Occuparsi di spiritualità critica e attiva, perché ricercata attraverso un approccio laico. Tornare a parlare di responsabilità e semplicità. Ma soprattutto dedicare un libro intero alla tenerezza, dimensione preziosa quanto impalpabile. Questo è il compito che si è posto Fabio Bonafè, genovese di nascita, ma da tanti anni altoatesino di adozione. Insegnante, pubblicista, operatore culturale, attento osservatore e promotore di iniziative culturali. Il volume di Bonafè – intitolato “Senza perdere la tenerezza” e significativamente pubblicato per la collana Equilibri precari dall’editrice Il Pozzo di Giacobbe – è interamente volto a scandagliare una categoria oggi necessaria quanto mai. La tenerezza è una sfumatura, come sintetizza molto bene lo stesso autore, nelle prime pagine del libro.

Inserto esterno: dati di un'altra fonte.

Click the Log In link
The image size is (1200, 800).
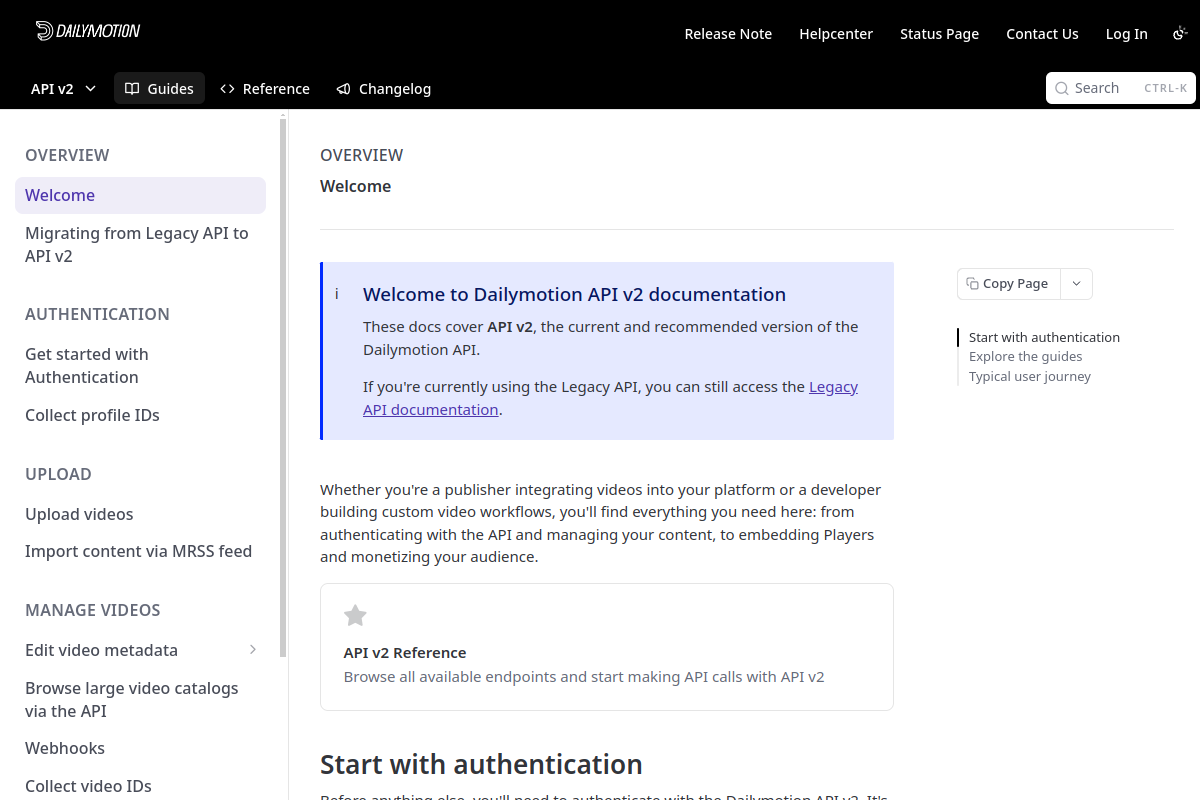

“Non ci sono eroi nella tenerezza. La tenerezza non è una virtù. Certo è sempre una cosa buona e molto migliore dell’ottusità, che partorisce la durezza instancabilmente insieme a diverse altre forze disgreganti. Come la paura, la rabbia, l’infelicità, e molte altre ancora. Anche se possiamo coltivare la tenerezza e creare le condizioni per favorirla ed espanderne la presenza, in realtà noi non produciamo volontariamente la tenerezza, ne siamo affetti. Scaturisce da noi.”

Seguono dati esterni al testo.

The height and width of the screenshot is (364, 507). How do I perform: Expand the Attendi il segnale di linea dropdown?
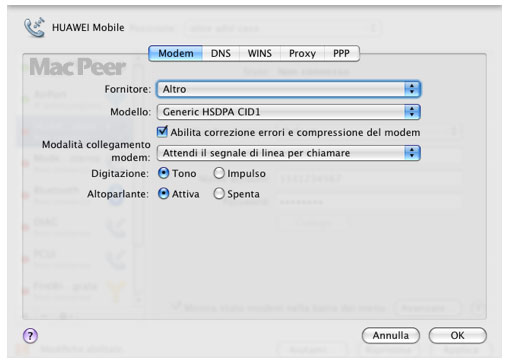[289, 153]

La nostra è un’epoca sovente fondata su certezze per lo meno discutibili e su atteggiamenti che spesso mostrano di aver dimenticato e messo in secondo piano ogni più basilare principio e valore. E quella alle porte è un’estate in cui molti di noi si metteranno alla ricerca di un nuovo equilibrio, volto a relativizzare le delusioni accumulate attraverso l’osservazione della schizofrenia generalizzata emersa durante la pandemia. In questo senso il libro di Bonafè consente di fornire una guida, un piccolo arcipelago di riflessioni in grado di predisporci al meglio nell’ottica di ricostruire rapporti, relazioni, empatie. Da appassionato e acuto promotore di momenti culturali, Bonafè ci dona l’occasione per riprendere un percorso, innanzitutto dentro noi stessi, facendo emergere la tenerezza che ognuno di noi ha in sé, ma che spesso non viene messa nelle condizioni di emergere. Ma che quanto riappare è poi davvero bello poterla lasciarla “andare” nella direzione di un positivo contagio verso l’altro.